My question involves criminal law for the state of: California
I am 21 y/o & committed a first time offense (488/490.5 PC) of $103 at the Target in Davis, CA. I know I'm completely stupid and dumb but I couldn't resist taking some items because I knew I couldn't afford to spend money on frivolous things (being the poor college student that I am). I am experiencing so much anxiety and stress from this right now; I regret my decision so much.
What happened: Skip to questions below if you'd like...
I slipped the items into my bag, and I guess I was caught on camera. When I was exiting, a guy blocked me and forcefully insisted I return inside with him. Asking over and over, "you know what you did right?" Well, I was physically shaking at this point so of course I cooperated, said yes, and went into a private room with him. He then told me to take all Target property out of my bag, and I complied.
They took my picture, copied my ID, but didn't ask me to sign anything. He then mentioned they had been watching me as soon as I had entered, and knew it wasn't my first time shoplifting. They kept pressuring me to give an estimate of how many times I had done it, to which I mentioned, maybe 3. The LPO said that it was definitely more , so I said less than 8. I had shoplifted, but few and far between. I know it was 3 - 4 times MAX!! So my second answer was "less than 8" because I wanted to be more ambiguous. LPO said he knew for sure it was less than 8 BUT long story short; they pressured me and guided my answers to possibly saying I had stolen at least 5 or 6 times, and over a couple hundred total. I KNOW this is not true. BUT, he said nothing mattered from the past, only what I had taken this time.

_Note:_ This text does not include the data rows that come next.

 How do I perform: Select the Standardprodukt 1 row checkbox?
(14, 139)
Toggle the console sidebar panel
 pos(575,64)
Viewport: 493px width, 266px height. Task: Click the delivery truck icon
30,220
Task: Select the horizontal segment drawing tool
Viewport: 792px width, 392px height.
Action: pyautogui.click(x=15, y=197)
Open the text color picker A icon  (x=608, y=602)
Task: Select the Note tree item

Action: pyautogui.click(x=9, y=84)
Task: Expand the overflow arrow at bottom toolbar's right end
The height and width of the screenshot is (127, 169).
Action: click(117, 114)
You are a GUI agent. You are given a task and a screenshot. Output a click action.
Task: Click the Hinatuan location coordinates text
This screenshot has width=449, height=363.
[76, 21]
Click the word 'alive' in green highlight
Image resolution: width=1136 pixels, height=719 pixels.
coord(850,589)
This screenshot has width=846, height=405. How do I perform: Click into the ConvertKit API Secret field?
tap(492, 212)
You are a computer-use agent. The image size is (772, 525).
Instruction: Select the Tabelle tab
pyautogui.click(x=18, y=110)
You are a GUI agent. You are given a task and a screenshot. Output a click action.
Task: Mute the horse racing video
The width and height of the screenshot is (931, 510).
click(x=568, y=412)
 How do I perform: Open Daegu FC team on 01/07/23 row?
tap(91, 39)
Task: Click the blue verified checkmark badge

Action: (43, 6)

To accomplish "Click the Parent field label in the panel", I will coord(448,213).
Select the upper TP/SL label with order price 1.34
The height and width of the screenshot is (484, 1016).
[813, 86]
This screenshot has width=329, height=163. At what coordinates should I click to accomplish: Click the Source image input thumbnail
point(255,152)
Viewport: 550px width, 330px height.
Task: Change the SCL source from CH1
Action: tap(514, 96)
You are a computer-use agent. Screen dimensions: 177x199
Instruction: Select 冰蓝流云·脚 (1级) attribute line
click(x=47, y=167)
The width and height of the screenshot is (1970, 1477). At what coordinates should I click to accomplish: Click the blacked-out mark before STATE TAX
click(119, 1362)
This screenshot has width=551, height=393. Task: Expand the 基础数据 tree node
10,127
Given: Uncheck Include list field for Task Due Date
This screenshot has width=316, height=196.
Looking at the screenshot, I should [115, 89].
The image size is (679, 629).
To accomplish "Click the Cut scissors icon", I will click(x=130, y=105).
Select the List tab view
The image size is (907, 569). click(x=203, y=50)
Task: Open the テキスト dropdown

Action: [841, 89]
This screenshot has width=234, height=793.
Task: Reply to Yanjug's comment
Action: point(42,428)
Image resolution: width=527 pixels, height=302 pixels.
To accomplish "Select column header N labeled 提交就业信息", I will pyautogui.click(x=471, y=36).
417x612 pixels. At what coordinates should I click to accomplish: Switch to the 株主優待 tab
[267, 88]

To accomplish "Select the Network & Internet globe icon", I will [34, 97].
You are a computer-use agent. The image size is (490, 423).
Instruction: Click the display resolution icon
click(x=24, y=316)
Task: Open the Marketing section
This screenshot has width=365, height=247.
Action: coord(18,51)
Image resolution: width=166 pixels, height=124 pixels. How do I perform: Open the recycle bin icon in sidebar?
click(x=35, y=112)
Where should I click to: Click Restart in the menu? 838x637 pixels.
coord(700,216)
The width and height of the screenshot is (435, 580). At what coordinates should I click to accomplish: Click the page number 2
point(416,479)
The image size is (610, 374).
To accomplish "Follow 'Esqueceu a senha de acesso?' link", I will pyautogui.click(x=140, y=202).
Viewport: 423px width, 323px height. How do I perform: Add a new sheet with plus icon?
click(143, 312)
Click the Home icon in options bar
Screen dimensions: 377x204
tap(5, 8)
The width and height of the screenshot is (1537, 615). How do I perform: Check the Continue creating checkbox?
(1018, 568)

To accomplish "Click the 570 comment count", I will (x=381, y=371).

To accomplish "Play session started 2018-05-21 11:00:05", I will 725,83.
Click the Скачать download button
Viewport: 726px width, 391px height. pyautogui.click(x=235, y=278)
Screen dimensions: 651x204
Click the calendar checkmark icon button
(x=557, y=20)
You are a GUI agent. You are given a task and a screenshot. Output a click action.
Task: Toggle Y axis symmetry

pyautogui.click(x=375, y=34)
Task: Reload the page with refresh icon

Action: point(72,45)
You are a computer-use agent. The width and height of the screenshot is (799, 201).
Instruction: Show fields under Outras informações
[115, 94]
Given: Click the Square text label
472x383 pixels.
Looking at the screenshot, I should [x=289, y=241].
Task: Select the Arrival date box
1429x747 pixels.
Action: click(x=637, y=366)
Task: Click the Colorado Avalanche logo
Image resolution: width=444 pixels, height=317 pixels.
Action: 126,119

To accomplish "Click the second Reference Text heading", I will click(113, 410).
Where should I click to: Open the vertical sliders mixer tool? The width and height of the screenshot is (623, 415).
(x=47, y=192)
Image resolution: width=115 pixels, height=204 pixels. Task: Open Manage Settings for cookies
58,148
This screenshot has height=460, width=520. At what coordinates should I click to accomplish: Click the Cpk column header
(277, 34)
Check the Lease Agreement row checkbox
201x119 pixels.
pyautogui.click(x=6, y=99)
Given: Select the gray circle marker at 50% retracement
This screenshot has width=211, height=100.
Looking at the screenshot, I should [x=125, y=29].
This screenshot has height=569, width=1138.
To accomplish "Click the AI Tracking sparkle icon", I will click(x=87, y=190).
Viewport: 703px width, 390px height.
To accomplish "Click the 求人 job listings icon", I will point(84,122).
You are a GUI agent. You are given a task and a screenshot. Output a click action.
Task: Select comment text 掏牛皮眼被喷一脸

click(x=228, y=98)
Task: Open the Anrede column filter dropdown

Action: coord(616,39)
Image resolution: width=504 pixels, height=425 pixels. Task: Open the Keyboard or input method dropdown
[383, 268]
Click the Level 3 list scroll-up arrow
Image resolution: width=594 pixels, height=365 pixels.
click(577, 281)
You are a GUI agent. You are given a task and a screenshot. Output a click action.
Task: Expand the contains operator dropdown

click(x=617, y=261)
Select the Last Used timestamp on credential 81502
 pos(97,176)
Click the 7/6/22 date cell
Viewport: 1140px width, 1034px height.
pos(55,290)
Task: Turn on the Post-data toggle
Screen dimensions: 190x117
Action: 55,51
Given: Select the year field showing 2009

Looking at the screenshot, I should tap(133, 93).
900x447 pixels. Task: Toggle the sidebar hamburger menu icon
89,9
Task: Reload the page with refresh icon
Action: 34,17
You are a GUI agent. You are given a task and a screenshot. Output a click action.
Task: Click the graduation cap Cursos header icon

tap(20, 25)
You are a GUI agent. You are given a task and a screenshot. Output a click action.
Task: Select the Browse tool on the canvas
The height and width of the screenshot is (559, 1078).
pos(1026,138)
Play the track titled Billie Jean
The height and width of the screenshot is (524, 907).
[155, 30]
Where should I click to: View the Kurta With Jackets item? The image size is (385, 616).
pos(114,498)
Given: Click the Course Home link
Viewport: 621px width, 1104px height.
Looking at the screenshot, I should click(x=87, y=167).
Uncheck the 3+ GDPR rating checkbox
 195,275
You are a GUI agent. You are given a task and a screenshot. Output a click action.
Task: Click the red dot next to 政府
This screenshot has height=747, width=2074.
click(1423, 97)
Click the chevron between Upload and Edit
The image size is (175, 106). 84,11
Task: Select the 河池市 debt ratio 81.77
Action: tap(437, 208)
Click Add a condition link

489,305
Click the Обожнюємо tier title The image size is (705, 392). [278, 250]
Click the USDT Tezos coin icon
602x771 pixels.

Target scans all the 'stolen' items onto a receipt to file on the report. One thing I'm extremely confused about is that the item amount I had taken I knew was maximum around $70 - 80, I heard one LPO say to the other that is was $83? But the LPOs scanned one more thing (I knew that price was $7), but suddenly they told me the total was $103. And, when I asked to see the receipt, I was rudely denied. Well, I am a criminal, but I felt that the total amount was suspicious....
Because of the dollar amount, the officer was then called in, and I was taken down to the station where I was fingerprinted/mug shot taken. My Miranda rights were also read. I did admit my guilt, I don't know if my honesty will work with me or against me though. The officer was extremely kind (something I greatly appreciate) and told me that although I was given a court date, the D.A. would probably send me a letter to work something out because they don't have the time to prosecute me for "100 dollars worth of junk".
I know I'm in the wrong & I just REALLY want to solve this, do what I need to do and put it all behind me and move onto a crime-free life. It will NOT happen again, and I was scared crapless when I as caught.
1. Since the officer told me the D.A. would probably send me a letter, and that I likely wouldn't go to court, is there chance for a diversion or an infraction? Does anyone know the laws regarding shoplifting in this area? Which one is better in terms of having a clean record?
2. Will my arrest be on record and affect my future career possibilities? Even if I get the diversion or infraction?
3. What can I do so that this doesn't affect my chances for law/grad school? This is the thing I'm worried most about. I knew I shouldn't have stolen, especially since a law career is something I'm hoping to pursue.
4. 490.5 means I will be sent a Civil Demand letter right? How much will the fee probably be?
5. Even if I don't go to court, can I talk with a P.D.? I can't afford a lawyer.
6. If I admitted to shoplifting, do I now have to plead Guilty if I go to court?
7. Since I think the LPOs wrote in the report I had shoplifted 5-6 times like the same amount of stuff will that affect me in some way? I tried to deny it but they were vehement about it. Is it possible they could have confused me with someone else? It is a college town and there are tons of student shoplifters...
8. I'm about to graduate, will it affect my job opportunities?
Thank you! & I appreciate any and all advice
I understand that I was wrong and I made a mistake, so keep any negative thoughts to yourself; thanks.